日本食文化の海外展開へ GFVC推進官民協議会がセミナーを開催 / 農水省がインド・インドネシアの最新状況を報告

農林水産大臣政務官・広瀬建氏
農林水産大臣政務官・広瀬建氏

〈食産業の海外展開に向けた産学官の連携〉

GFVC推進官民協議会は2月27日、農林水産省にて「日本食文化産業の海外展開」をテーマにセミナーを開催した。GFVCは「グローバル・フードバリューチェーン」の略称で、産学官が連携して日本の食産業の海外展開を推進するために発足した協議会だ。

農水省からは農林水産大臣政務官の広瀬建氏をはじめ、小宮恵理子氏、大川幸樹氏が登壇し、協議会の活動を報告した。

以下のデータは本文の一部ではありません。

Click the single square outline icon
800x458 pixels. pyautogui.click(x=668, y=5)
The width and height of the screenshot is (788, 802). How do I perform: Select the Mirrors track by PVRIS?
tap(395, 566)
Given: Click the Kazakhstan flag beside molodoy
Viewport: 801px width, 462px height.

民間企業からは株式会社トリドールホールディングスの草野篤氏らが登壇し、外食産業を中心とした海外展開の知見を共有。研究機関からは早稲田大学教授の深川由起子氏が参加し、セミナー全体についての講評を行った。

〈2030年目標 「海外から稼ぐ力」の強化〉

農水省は「食料・農業・農村基本計画」(令和7年4月11日閣議決定)において、輸出拡大、食品産業の海外展開、インバウンドによる食関連消費の3本柱で2030年目標を設定し、「海外から稼ぐ力」の強化に注力している。

2030年の具体的な数値目標は以下の通りだ。

〈1〉農林水産物・食品の輸出額
1.5兆円(2024年) → 5兆円

〈2〉食品産業の海外展開による収益額
1.6兆円(2022年) → 3兆円

〈3〉インバウンドによる食関連消費額
1.6兆円(2023年) → 4.5兆円

今回のセミナーでは、目標〈2〉にあたる「食品産業の海外展開」が議題の中心となった。

〈インド・インドネシア視察から見える課題と可能性〉

農水省・国際情報分析官の大川氏は講演において、2025年度に実施したインドおよびインドネシアへの現地視察ミッションの結果を報告した。

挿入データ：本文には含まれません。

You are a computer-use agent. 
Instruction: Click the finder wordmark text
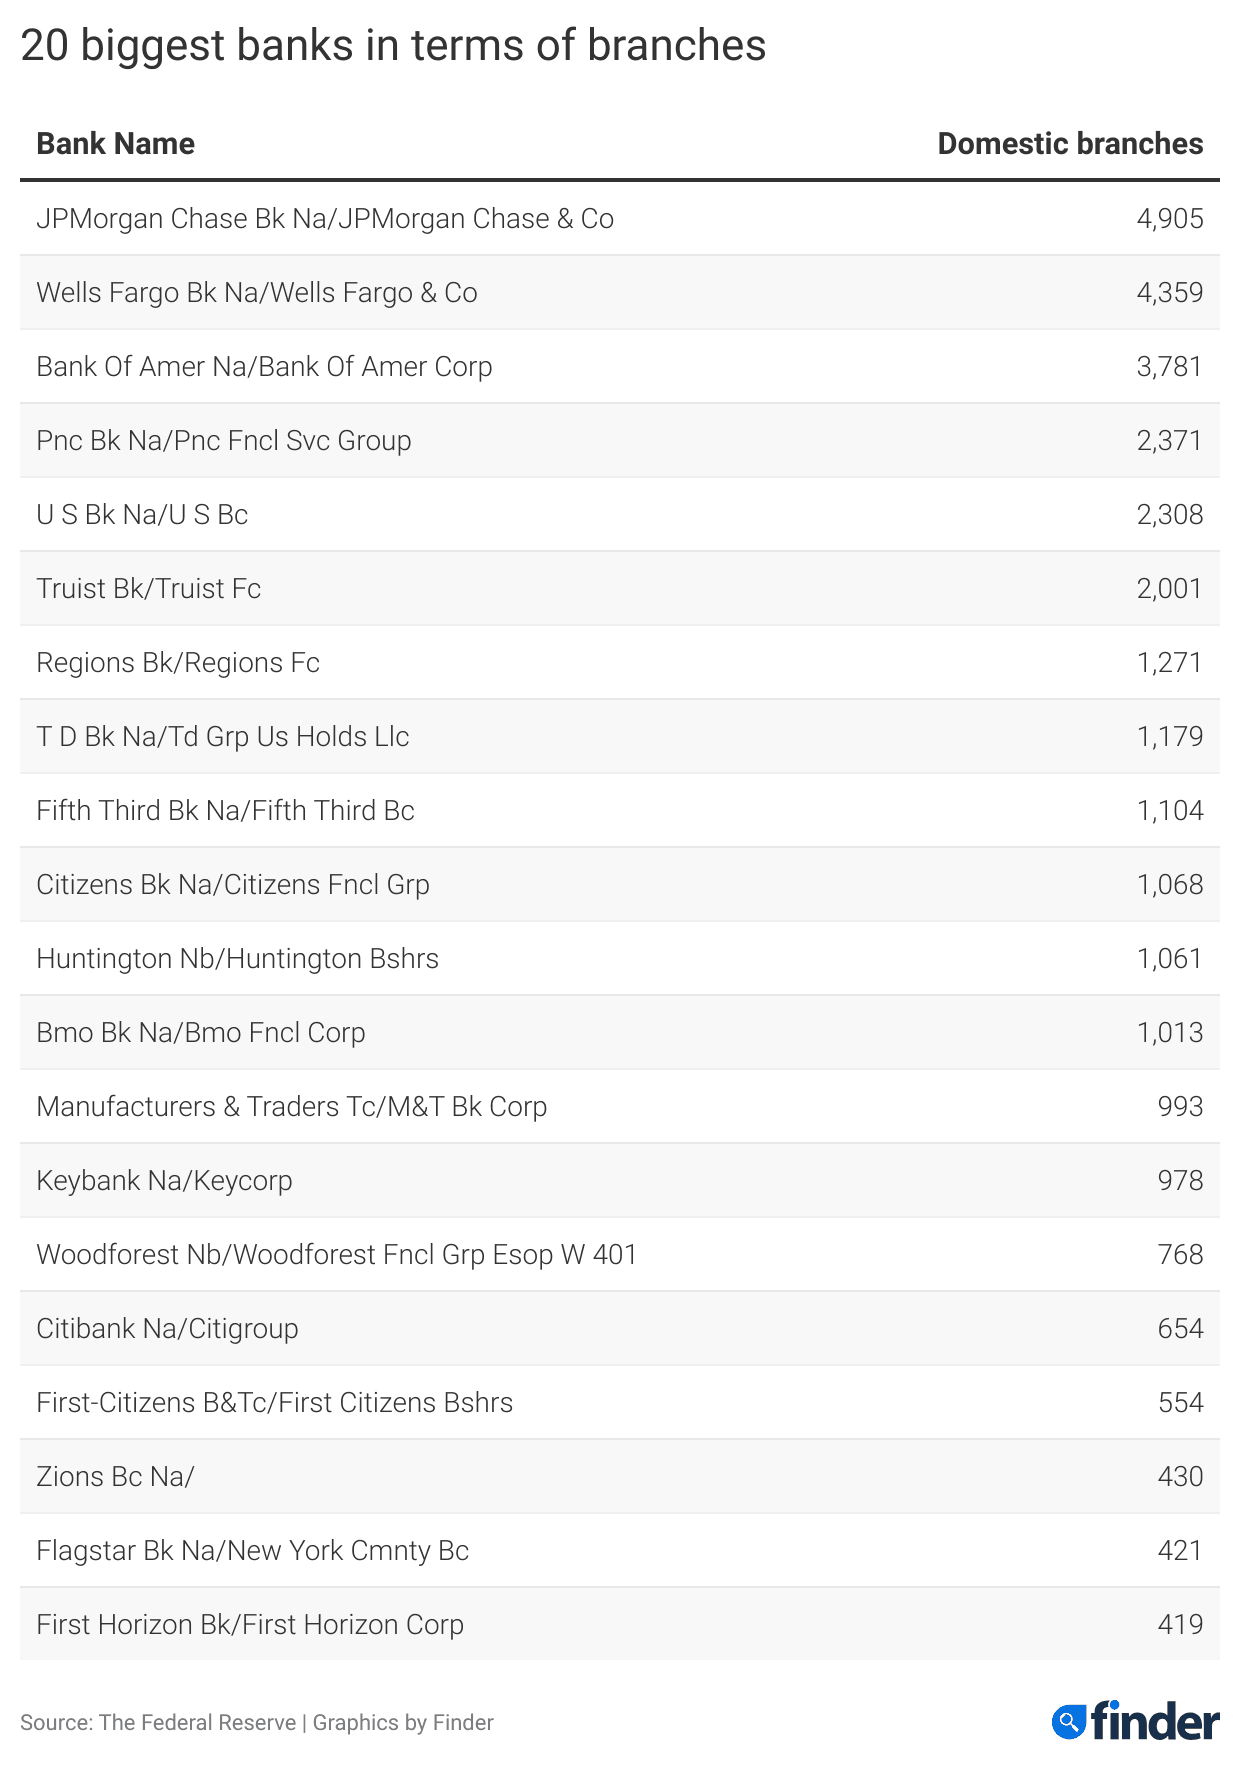[x=1155, y=1721]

農水省、輸出・国際局 海外需要開拓グループ 国際情報分析官 大川幸樹氏
農水省、輸出・国際局 海外需要開拓グループ 国際情報分析官 大川幸樹氏

インドについては、食に関して保守的であり、東南アジアの他都市と比べても飲食店の数が少ないと指摘。日本食は駐在員向けが主流で、現地の富裕層の一部に親しまれている程度だという。今後の課題として、未整備な都市間物流や、ベジタリアン層への対応が挙げられた。

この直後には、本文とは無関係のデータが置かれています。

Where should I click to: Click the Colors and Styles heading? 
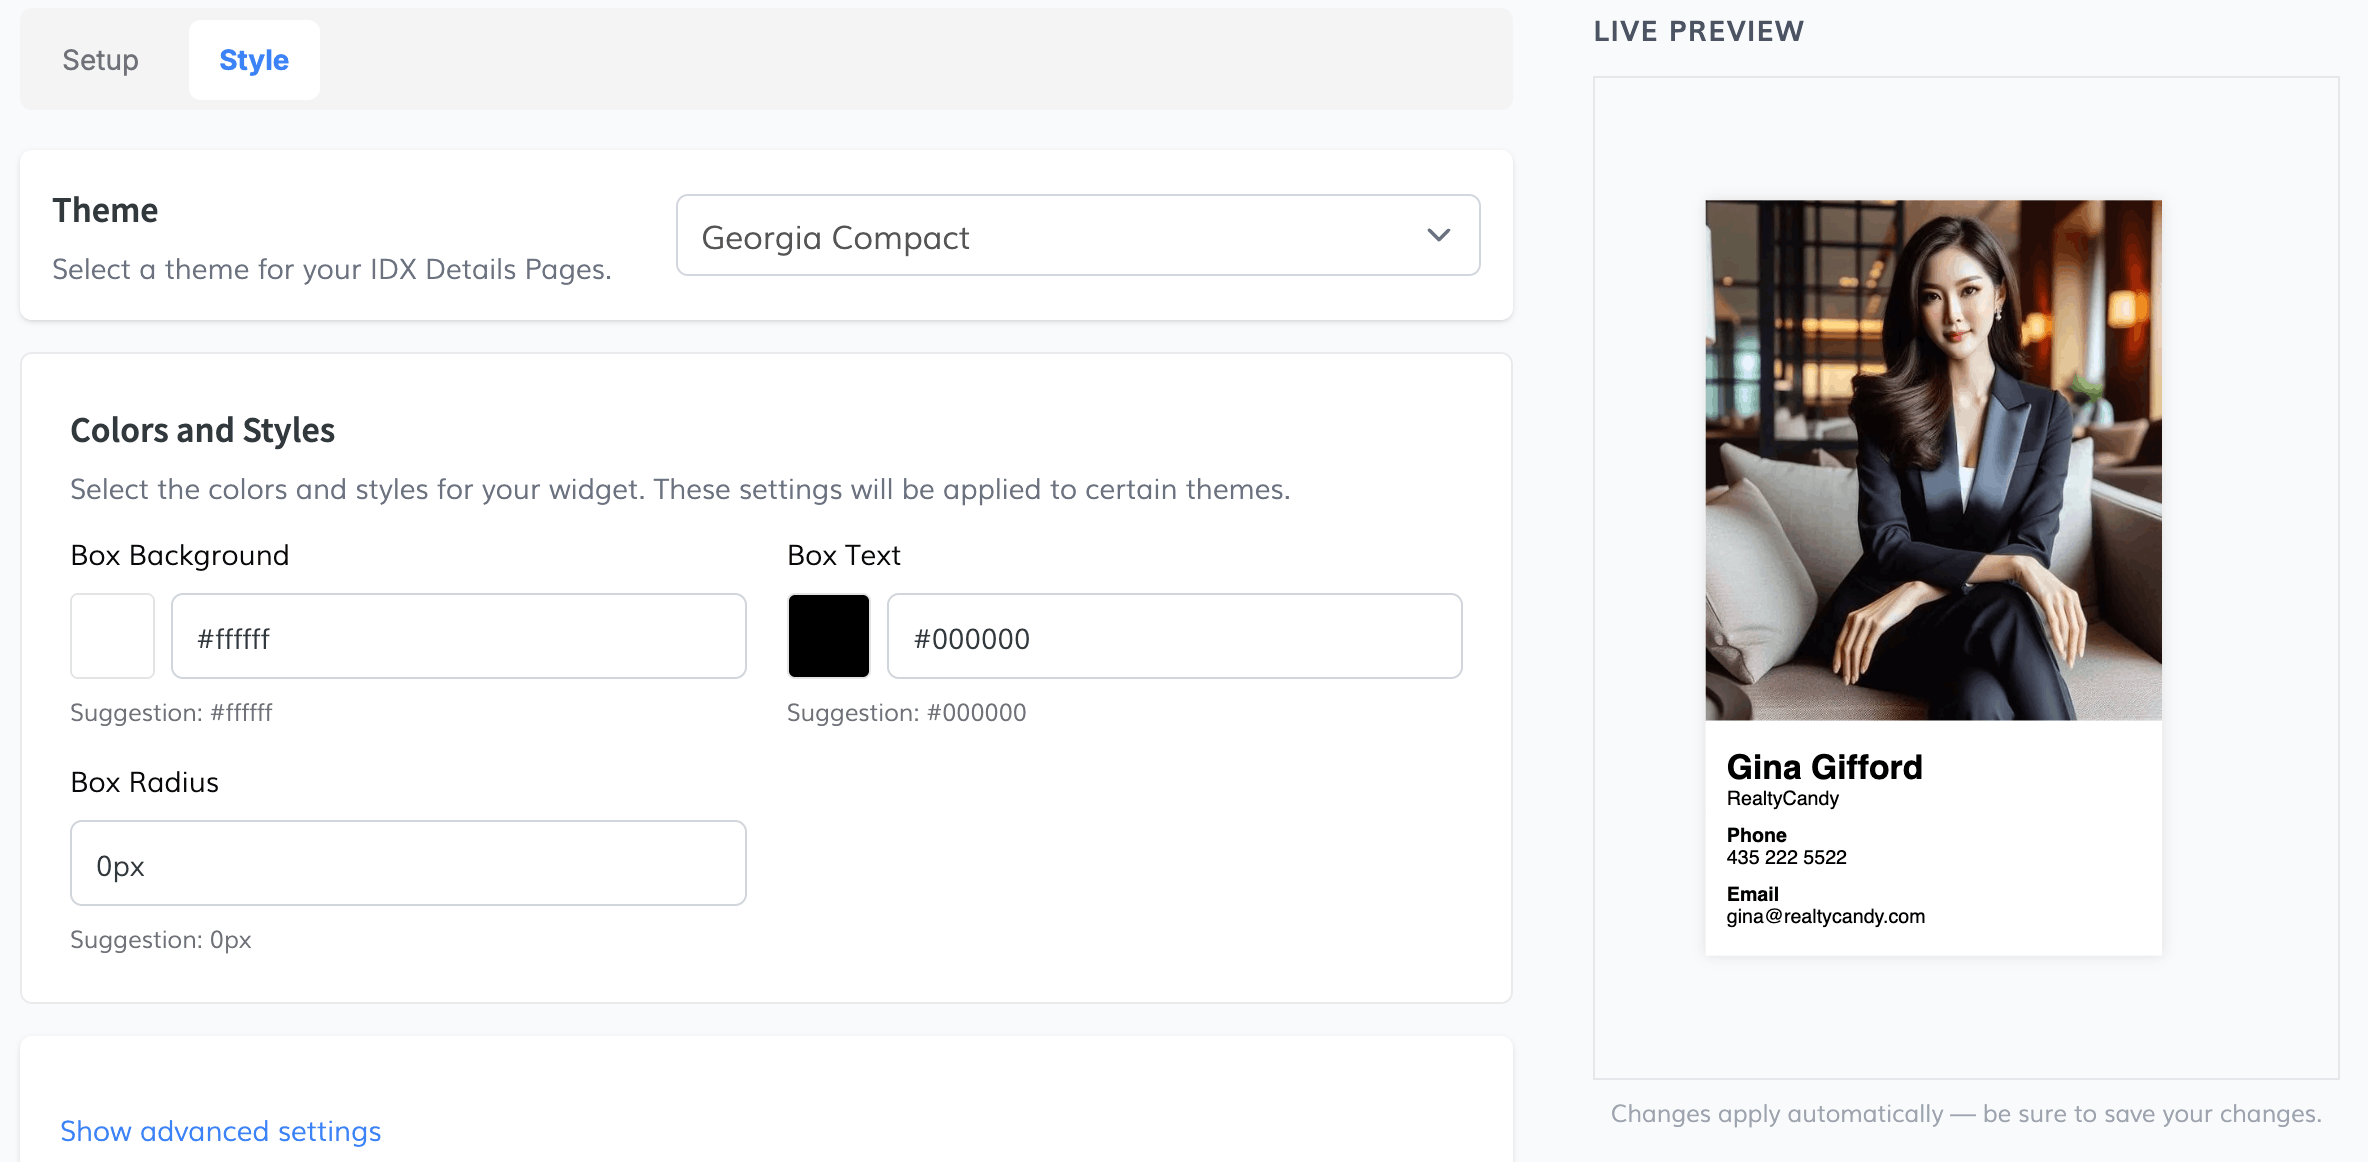point(202,430)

一方のインドネシアは、日本食レストランが6,580店舗で東南アジア1位と多く、イギリス(1,823店舗)、フランス(3,390店舗)、イタリア(2,160店舗)といった欧州諸国と比較しても際立って多いことが紹介された。現地でビジネス・マッチングを実施した際にも12社のインドネシア企業が参加し、商談も活発だったという。
課題としては、イスラム教徒の多さに伴うハラール認証への対応が不可欠だとした。

報告で発表されたインドとインドネシアの基礎指標は以下。

インドとインドネシアの基礎指標
インドとインドネシアの基礎指標

GFVCは、2026年度にベトナムとマレーシアへの現地ミッション派遣を検討している。大川氏は「今後も最新の情報を届けつつ、日本の食産業の海外展開を後押ししていきたい」と結んだ。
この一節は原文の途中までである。